Exercise details -
Reproduce the following entries line for line, with no changes, and omit the pictures from your answer.
---
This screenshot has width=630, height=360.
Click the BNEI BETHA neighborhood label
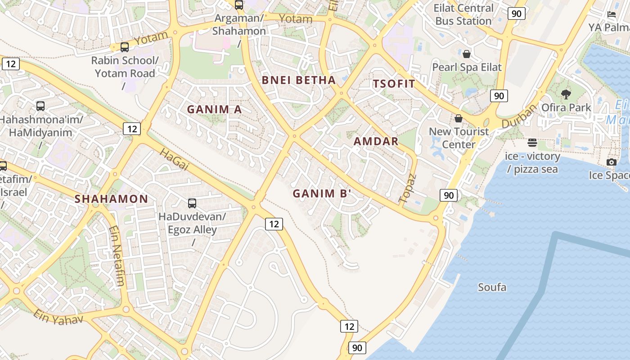tap(299, 81)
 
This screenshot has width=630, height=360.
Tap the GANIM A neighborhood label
tap(214, 109)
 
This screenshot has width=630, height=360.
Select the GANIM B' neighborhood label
tap(322, 194)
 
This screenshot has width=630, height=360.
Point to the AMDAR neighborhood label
tap(376, 141)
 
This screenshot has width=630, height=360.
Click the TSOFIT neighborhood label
tap(394, 84)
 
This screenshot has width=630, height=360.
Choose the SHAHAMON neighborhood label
tap(111, 199)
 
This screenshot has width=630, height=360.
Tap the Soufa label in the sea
tap(492, 287)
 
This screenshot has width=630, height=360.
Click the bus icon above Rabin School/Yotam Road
tap(125, 47)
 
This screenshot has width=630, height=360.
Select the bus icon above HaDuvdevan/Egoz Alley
tap(192, 203)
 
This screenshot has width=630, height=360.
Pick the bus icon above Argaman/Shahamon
tap(239, 5)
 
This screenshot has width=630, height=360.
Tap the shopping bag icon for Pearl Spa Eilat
tap(467, 54)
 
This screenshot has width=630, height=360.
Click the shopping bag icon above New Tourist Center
tap(459, 118)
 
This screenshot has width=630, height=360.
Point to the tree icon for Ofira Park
tap(566, 94)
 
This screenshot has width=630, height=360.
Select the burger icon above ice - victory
tap(532, 143)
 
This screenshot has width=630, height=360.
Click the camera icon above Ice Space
tap(611, 162)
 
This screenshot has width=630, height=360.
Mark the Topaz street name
tap(408, 188)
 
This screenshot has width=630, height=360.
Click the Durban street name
tap(520, 116)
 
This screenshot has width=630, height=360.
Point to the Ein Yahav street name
tap(58, 317)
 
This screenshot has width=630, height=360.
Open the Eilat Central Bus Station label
tap(464, 14)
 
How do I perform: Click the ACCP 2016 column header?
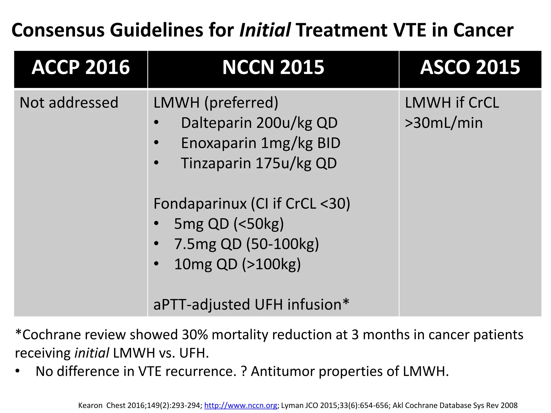point(81,67)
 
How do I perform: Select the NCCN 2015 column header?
point(273,67)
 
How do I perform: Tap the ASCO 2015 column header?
point(470,67)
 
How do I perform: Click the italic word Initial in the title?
point(265,30)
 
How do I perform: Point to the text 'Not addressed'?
point(69,102)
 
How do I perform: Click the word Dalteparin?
point(217,123)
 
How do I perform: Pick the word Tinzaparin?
point(216,163)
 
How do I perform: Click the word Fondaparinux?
point(200,204)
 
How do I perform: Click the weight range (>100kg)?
point(271,264)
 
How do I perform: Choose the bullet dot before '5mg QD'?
point(156,224)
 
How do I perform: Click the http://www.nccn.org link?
point(241,405)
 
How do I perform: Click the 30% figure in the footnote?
point(195,335)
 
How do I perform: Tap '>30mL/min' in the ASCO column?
point(444,123)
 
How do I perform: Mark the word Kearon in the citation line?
point(90,405)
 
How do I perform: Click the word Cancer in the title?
point(483,30)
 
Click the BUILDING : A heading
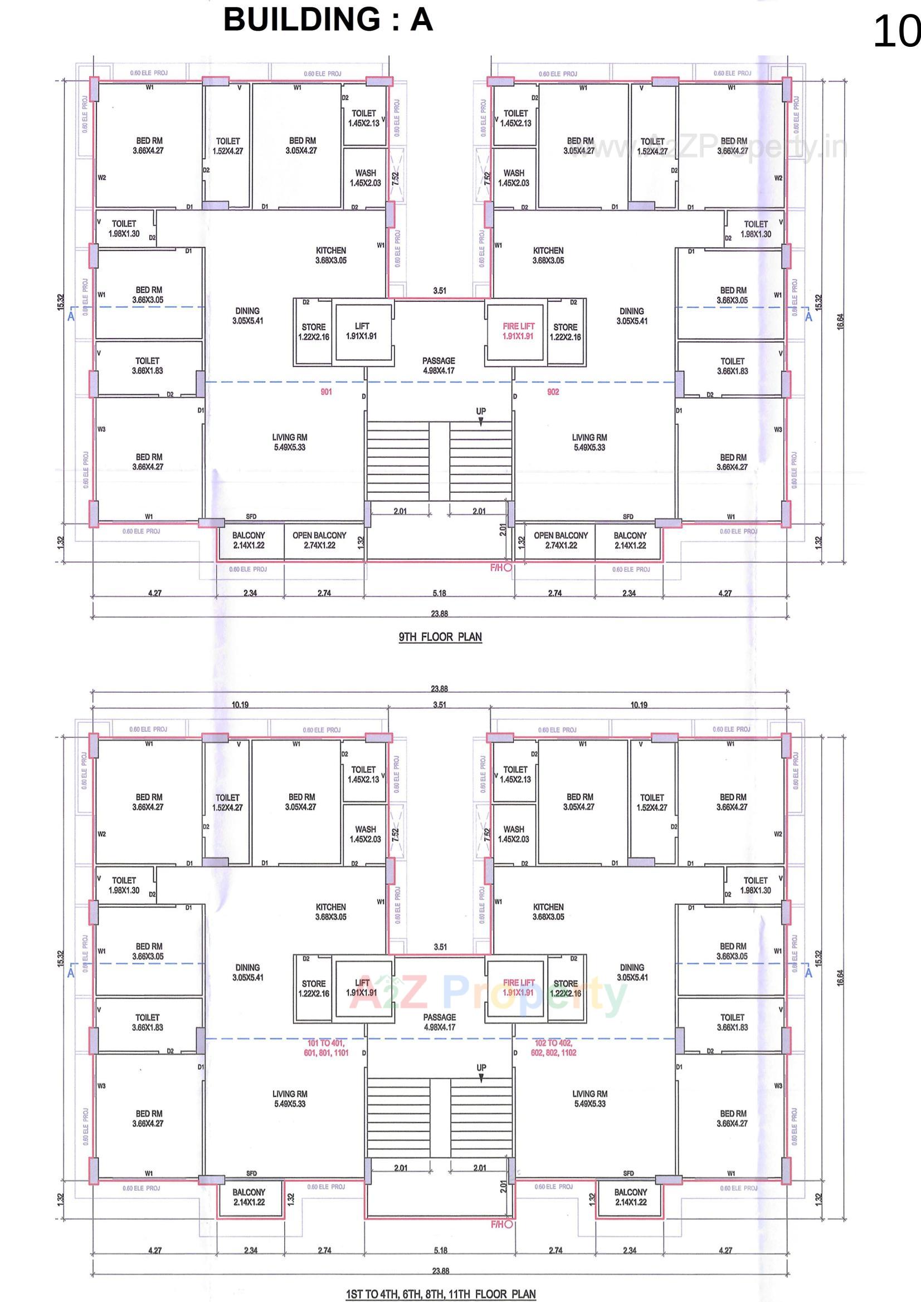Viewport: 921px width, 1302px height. point(328,21)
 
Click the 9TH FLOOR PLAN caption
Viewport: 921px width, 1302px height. point(440,637)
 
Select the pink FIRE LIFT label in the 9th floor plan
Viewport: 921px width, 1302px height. point(518,331)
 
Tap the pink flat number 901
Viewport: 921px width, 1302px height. point(326,392)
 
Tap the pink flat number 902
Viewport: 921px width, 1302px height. point(553,392)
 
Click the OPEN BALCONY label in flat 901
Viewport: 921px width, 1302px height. point(319,540)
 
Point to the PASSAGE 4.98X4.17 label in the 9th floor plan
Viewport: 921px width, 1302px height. point(438,366)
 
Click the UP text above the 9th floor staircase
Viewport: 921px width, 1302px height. point(481,410)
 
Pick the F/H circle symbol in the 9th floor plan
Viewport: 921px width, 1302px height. point(508,567)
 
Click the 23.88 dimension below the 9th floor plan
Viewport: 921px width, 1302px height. point(439,614)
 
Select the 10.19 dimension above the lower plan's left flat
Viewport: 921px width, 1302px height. point(240,705)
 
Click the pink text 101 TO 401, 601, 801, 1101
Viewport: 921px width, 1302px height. point(326,1048)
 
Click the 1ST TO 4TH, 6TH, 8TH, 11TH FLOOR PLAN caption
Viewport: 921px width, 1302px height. point(440,1294)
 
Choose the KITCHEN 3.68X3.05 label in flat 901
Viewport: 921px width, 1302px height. point(331,255)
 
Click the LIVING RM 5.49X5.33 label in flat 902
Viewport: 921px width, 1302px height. point(589,442)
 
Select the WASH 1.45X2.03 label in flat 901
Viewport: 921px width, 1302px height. point(366,178)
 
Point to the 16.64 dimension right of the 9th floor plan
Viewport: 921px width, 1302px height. point(840,321)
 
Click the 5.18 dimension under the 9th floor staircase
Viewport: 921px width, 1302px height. point(439,593)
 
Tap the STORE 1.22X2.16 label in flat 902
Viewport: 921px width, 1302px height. point(565,332)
---
Result -
This screenshot has width=630, height=360.
Click the BNEI BETHA neighborhood label
tap(299, 81)
 
This screenshot has width=630, height=360.
Tap the GANIM A neighborhood label
tap(214, 109)
 
This screenshot has width=630, height=360.
Select the GANIM B' neighborhood label
tap(322, 194)
 
This screenshot has width=630, height=360.
Point to the AMDAR neighborhood label
tap(376, 141)
 
This screenshot has width=630, height=360.
Click the TSOFIT neighborhood label
tap(394, 84)
 
This screenshot has width=630, height=360.
Choose the SHAHAMON neighborhood label
tap(111, 199)
 
This screenshot has width=630, height=360.
Tap the Soufa label in the sea
tap(492, 287)
 
This screenshot has width=630, height=360.
Click the bus icon above Rabin School/Yotam Road
tap(125, 47)
 
This screenshot has width=630, height=360.
Select the bus icon above HaDuvdevan/Egoz Alley
tap(192, 203)
 
This screenshot has width=630, height=360.
Pick the bus icon above Argaman/Shahamon
tap(239, 5)
 
This screenshot has width=630, height=360.
Tap the shopping bag icon for Pearl Spa Eilat
tap(467, 54)
 
This screenshot has width=630, height=360.
Click the shopping bag icon above New Tourist Center
tap(459, 118)
 
This screenshot has width=630, height=360.
Point to the tree icon for Ofira Park
tap(566, 94)
 
This screenshot has width=630, height=360.
Select the burger icon above ice - victory
tap(532, 143)
 
This screenshot has width=630, height=360.
Click the camera icon above Ice Space
tap(611, 162)
 
This screenshot has width=630, height=360.
Mark the Topaz street name
tap(408, 188)
 
This screenshot has width=630, height=360.
Click the Durban street name
tap(520, 116)
 
This screenshot has width=630, height=360.
Point to the Ein Yahav street name
tap(58, 317)
 
This screenshot has width=630, height=360.
Open the Eilat Central Bus Station label
tap(464, 14)
 
How do I perform: Click the ACCP 2016 column header?
point(81,67)
 
How do I perform: Select the NCCN 2015 column header?
point(273,67)
 
How do I perform: Tap the ASCO 2015 column header?
point(470,67)
 
How do I perform: Click the italic word Initial in the title?
point(265,30)
 
How do I perform: Point to the text 'Not addressed'?
point(69,102)
 
How do I perform: Click the word Dalteparin?
point(217,123)
 
How do I perform: Pick the word Tinzaparin?
point(216,163)
 
How do I perform: Click the word Fondaparinux?
point(200,204)
 
How do I perform: Click the weight range (>100kg)?
point(271,264)
 
How do I perform: Choose the bullet dot before '5mg QD'?
point(156,224)
 
How do I perform: Click the http://www.nccn.org link?
point(241,405)
 
How do I perform: Click the 30% figure in the footnote?
point(195,335)
 
How do I perform: Tap '>30mL/min' in the ASCO column?
point(444,123)
 
How do I perform: Mark the word Kearon in the citation line?
point(90,405)
 
How do I perform: Click the word Cancer in the title?
point(483,30)
 
Click the BUILDING : A heading
Viewport: 921px width, 1302px height. point(328,21)
 
Click the 9TH FLOOR PLAN caption
Viewport: 921px width, 1302px height. point(440,637)
 
Select the pink FIRE LIFT label in the 9th floor plan
Viewport: 921px width, 1302px height. point(518,331)
 
Tap the pink flat number 901
Viewport: 921px width, 1302px height. point(326,392)
 
Tap the pink flat number 902
Viewport: 921px width, 1302px height. point(553,392)
 
Click the OPEN BALCONY label in flat 901
Viewport: 921px width, 1302px height. point(319,540)
 
Point to the PASSAGE 4.98X4.17 label in the 9th floor plan
Viewport: 921px width, 1302px height. point(438,366)
 
Click the UP text above the 9th floor staircase
Viewport: 921px width, 1302px height. point(481,410)
 
Pick the F/H circle symbol in the 9th floor plan
Viewport: 921px width, 1302px height. point(508,567)
 
Click the 23.88 dimension below the 9th floor plan
Viewport: 921px width, 1302px height. point(439,614)
 
Select the 10.19 dimension above the lower plan's left flat
Viewport: 921px width, 1302px height. point(240,705)
 
Click the pink text 101 TO 401, 601, 801, 1101
Viewport: 921px width, 1302px height. point(326,1048)
 
Click the 1ST TO 4TH, 6TH, 8TH, 11TH FLOOR PLAN caption
Viewport: 921px width, 1302px height. point(440,1294)
 
Choose the KITCHEN 3.68X3.05 label in flat 901
Viewport: 921px width, 1302px height. point(331,255)
 
Click the LIVING RM 5.49X5.33 label in flat 902
Viewport: 921px width, 1302px height. point(589,442)
 
Select the WASH 1.45X2.03 label in flat 901
Viewport: 921px width, 1302px height. point(366,178)
 
Point to the 16.64 dimension right of the 9th floor plan
Viewport: 921px width, 1302px height. point(840,321)
 
Click the 5.18 dimension under the 9th floor staircase
Viewport: 921px width, 1302px height. point(439,593)
 
Tap the STORE 1.22X2.16 label in flat 902
Viewport: 921px width, 1302px height. point(565,332)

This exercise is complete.